● **PROMPT**: Repeat the whole listing, keeping each line as it is.

● **SUPPLIED RECORDS**:
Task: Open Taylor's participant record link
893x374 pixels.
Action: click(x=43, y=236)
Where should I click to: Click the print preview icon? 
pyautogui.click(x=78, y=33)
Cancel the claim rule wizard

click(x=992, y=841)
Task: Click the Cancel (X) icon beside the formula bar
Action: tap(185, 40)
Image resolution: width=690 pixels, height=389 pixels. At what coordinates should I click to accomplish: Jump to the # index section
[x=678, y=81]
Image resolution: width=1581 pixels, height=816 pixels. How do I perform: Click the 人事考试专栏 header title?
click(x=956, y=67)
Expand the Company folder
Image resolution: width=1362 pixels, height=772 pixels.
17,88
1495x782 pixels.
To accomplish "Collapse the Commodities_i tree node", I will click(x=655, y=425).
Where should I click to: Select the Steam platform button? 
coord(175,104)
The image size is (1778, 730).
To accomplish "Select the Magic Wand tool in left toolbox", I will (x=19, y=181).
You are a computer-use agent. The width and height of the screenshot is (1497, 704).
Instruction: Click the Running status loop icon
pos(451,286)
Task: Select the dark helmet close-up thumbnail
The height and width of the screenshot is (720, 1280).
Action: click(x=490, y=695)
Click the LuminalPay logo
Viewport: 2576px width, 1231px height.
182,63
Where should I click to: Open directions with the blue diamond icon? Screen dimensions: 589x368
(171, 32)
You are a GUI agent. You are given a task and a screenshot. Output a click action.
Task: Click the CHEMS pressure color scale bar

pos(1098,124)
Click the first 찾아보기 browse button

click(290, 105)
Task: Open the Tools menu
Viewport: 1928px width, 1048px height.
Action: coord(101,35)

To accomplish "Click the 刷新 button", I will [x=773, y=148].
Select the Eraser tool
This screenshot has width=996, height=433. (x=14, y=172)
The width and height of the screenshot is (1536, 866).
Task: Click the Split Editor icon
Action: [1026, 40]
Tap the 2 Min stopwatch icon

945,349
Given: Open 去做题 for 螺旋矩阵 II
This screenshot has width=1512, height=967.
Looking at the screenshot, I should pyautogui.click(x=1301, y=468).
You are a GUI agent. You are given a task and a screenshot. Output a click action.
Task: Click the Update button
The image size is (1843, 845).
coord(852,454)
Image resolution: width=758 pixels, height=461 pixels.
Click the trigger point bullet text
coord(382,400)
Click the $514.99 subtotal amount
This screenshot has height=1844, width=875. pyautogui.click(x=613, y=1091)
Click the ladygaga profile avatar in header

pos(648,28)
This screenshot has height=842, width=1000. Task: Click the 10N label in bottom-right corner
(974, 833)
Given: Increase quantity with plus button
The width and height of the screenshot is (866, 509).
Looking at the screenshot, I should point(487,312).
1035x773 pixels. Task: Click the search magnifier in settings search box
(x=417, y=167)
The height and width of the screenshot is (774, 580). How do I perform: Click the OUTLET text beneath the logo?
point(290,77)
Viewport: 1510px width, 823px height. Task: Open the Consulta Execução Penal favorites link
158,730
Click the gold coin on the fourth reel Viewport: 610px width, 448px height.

● **YOUR SOLUTION**:
Task: Open Taylor's participant record link
893x374 pixels.
Action: click(x=43, y=236)
Where should I click to: Click the print preview icon? 
pyautogui.click(x=78, y=33)
Cancel the claim rule wizard

click(x=992, y=841)
Task: Click the Cancel (X) icon beside the formula bar
Action: tap(185, 40)
Image resolution: width=690 pixels, height=389 pixels. At what coordinates should I click to accomplish: Jump to the # index section
[x=678, y=81]
Image resolution: width=1581 pixels, height=816 pixels. How do I perform: Click the 人事考试专栏 header title?
click(x=956, y=67)
Expand the Company folder
Image resolution: width=1362 pixels, height=772 pixels.
17,88
1495x782 pixels.
To accomplish "Collapse the Commodities_i tree node", I will click(x=655, y=425).
Where should I click to: Select the Steam platform button? 
coord(175,104)
The image size is (1778, 730).
To accomplish "Select the Magic Wand tool in left toolbox", I will (x=19, y=181).
You are a computer-use agent. The width and height of the screenshot is (1497, 704).
Instruction: Click the Running status loop icon
pos(451,286)
Task: Select the dark helmet close-up thumbnail
The height and width of the screenshot is (720, 1280).
Action: click(x=490, y=695)
Click the LuminalPay logo
Viewport: 2576px width, 1231px height.
182,63
Where should I click to: Open directions with the blue diamond icon? Screen dimensions: 589x368
(171, 32)
You are a GUI agent. You are given a task and a screenshot. Output a click action.
Task: Click the CHEMS pressure color scale bar

pos(1098,124)
Click the first 찾아보기 browse button

click(290, 105)
Task: Open the Tools menu
Viewport: 1928px width, 1048px height.
Action: coord(101,35)

To accomplish "Click the 刷新 button", I will [x=773, y=148].
Select the Eraser tool
This screenshot has width=996, height=433. (x=14, y=172)
The width and height of the screenshot is (1536, 866).
Task: Click the Split Editor icon
Action: [1026, 40]
Tap the 2 Min stopwatch icon

945,349
Given: Open 去做题 for 螺旋矩阵 II
This screenshot has width=1512, height=967.
Looking at the screenshot, I should pyautogui.click(x=1301, y=468).
You are a GUI agent. You are given a task and a screenshot. Output a click action.
Task: Click the Update button
The image size is (1843, 845).
coord(852,454)
Image resolution: width=758 pixels, height=461 pixels.
Click the trigger point bullet text
coord(382,400)
Click the $514.99 subtotal amount
This screenshot has height=1844, width=875. pyautogui.click(x=613, y=1091)
Click the ladygaga profile avatar in header

pos(648,28)
This screenshot has height=842, width=1000. Task: Click the 10N label in bottom-right corner
(974, 833)
Given: Increase quantity with plus button
The width and height of the screenshot is (866, 509).
Looking at the screenshot, I should point(487,312).
1035x773 pixels. Task: Click the search magnifier in settings search box
(x=417, y=167)
The height and width of the screenshot is (774, 580). How do I perform: Click the OUTLET text beneath the logo?
point(290,77)
Viewport: 1510px width, 823px height. Task: Open the Consulta Execução Penal favorites link
158,730
Click the gold coin on the fourth reel Viewport: 610px width, 448px height.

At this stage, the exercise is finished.